[PAGE TEXT]:

Another comment: "Talking about diversity: my wife is of a nationality that historically were often stolen to be slave [...] Both of us are angered by this attack on our linguistic culture. Stop trying to sanitize and infantalize language."

Also note: "The discussion under GH PRs [Microsoft GitHub] is now censored. What will be the next level?"

That was after Microsoft bought GitHub, at least on paper. No discussion allowed. The debate was secret.

Wikipedia's article on this very subject states upfront (at the top): "This article may be unbalanced towards certain viewpoints."

We know who's good at gaming Wikipedia. Some people receive a salary to do it. Microsoft even got caught doing this, infuriating Wikipedia's co-founder.

"IMO," said another person, "the problem isn't the master/slave terminology itself but the way how the changes were introduced (no discussion) and the justification ("diversity reasons"???)"

Notice this other ticket, also citing GitHub extensively:

It has come to my attention that CPython's source code contains problematic ableist/saneist terms and/or pejoratives, namely

sanity check 144 silly 26 insane 13 crazy 13 stupid 6 lame 2 lunatic 1

Some of those slipped into the documentation. In an attempt to make Python community more inclusive and welcoming, we should clean up these usages and replace them with something neutral (where applicable). Unfortunately, to this day many developers deem such efforts as "trolling", so please note that the precedent has already been set by many major projects. Here're just a few:

Other resources:

The goal of this issue is not to stir up arguments, but to figure out the alternatives and ways to replace those problematic terms.

[GOAL OF THE EXERCISE]:
Carry on the article about disputed terminology changes in software projects, starting right after its last sentence. The records come from a separate source.

[Stored data]
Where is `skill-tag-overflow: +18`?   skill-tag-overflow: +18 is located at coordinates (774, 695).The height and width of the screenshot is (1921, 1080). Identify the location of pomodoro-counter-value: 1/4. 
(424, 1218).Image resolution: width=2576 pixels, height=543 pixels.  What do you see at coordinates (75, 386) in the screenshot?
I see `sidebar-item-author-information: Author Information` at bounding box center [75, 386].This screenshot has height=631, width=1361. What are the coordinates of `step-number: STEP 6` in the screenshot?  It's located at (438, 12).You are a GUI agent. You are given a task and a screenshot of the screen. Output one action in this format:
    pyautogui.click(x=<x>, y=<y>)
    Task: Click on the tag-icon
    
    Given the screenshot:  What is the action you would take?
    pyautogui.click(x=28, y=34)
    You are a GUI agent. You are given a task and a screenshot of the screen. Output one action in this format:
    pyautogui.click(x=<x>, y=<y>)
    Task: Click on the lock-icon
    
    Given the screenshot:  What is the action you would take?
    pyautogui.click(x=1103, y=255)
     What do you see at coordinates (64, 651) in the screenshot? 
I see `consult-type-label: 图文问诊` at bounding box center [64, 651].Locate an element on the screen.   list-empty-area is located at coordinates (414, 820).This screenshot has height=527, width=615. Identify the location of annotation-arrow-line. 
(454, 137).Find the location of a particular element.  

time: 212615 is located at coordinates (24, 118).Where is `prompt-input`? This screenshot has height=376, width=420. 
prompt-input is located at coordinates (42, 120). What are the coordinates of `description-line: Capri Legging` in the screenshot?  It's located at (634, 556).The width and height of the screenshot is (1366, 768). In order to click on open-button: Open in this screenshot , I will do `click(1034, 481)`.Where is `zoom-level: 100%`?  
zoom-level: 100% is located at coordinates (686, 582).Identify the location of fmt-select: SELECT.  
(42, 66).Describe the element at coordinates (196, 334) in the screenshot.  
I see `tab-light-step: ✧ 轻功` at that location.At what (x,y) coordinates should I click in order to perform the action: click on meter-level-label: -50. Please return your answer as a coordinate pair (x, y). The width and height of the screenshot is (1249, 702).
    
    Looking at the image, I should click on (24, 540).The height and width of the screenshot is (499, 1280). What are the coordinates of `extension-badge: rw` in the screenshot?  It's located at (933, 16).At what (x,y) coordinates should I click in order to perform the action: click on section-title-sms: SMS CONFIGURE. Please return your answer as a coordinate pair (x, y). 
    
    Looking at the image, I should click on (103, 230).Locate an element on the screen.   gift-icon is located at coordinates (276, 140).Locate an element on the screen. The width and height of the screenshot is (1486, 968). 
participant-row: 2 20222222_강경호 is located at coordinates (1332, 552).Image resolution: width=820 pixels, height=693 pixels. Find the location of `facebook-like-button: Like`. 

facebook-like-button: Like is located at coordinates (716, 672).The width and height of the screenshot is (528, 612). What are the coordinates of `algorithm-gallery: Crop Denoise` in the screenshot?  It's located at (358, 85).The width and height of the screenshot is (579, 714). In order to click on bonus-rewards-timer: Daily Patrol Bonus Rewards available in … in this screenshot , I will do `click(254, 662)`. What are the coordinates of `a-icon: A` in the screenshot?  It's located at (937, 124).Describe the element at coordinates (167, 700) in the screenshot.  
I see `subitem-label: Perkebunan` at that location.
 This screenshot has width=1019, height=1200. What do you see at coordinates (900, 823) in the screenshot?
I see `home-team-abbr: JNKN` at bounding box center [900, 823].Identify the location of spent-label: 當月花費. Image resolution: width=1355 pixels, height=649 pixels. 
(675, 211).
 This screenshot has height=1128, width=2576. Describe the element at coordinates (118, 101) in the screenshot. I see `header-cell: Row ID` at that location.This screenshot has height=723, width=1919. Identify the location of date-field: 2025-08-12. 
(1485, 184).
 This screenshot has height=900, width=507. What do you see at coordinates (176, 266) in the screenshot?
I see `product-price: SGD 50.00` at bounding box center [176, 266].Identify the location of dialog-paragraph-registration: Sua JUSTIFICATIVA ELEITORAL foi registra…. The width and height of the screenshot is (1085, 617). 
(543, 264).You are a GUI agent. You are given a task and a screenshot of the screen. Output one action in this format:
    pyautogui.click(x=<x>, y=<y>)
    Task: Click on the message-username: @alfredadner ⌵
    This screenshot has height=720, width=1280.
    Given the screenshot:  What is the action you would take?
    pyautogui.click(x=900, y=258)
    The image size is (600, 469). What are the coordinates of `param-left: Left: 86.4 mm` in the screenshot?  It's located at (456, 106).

[TASK ANSWER]:
So they're starting to take control of language further and further. Even a word like "crazy" (or "lame") is going to become a Code of Conduct (CoC) violation of some kind? Where does this go? Where might it end?

"I find this nonsensical and I'm very disappointed that this ideological nonsense is infecting Python," said another comment.

Guido van Rossum himself wrote (weeks earlier): "Now that PEP 572 is done, I don't ever want to have to fight so hard for a PEP and find that so many people despise my decisions."

To CoC antagonists he wrote: "your only option might be to leave this group voluntarily. Perhaps there are issues to decide like when should someone be kicked out (this could be banning people from python-dev or python-ideas too, since those are also covered by the CoC)."

This poses a potential danger to people like Linus Torvalds inside the Linux Foundation, for reasons we covered before [1, 2]. Language control is a slippery slope which overlooks or distracts from the vastly bigger problems.

I've always wondered about the timing of Guido van Rossum's sudden resignation (unscheduled, unplanned, no succession in place), seeing pointless controversies being floated at the time. As Daniel Pocock put it quite recently: "It is permissible for leaders to write nasty things about volunteers but it is not permissible for volunteers to write things about the leaders."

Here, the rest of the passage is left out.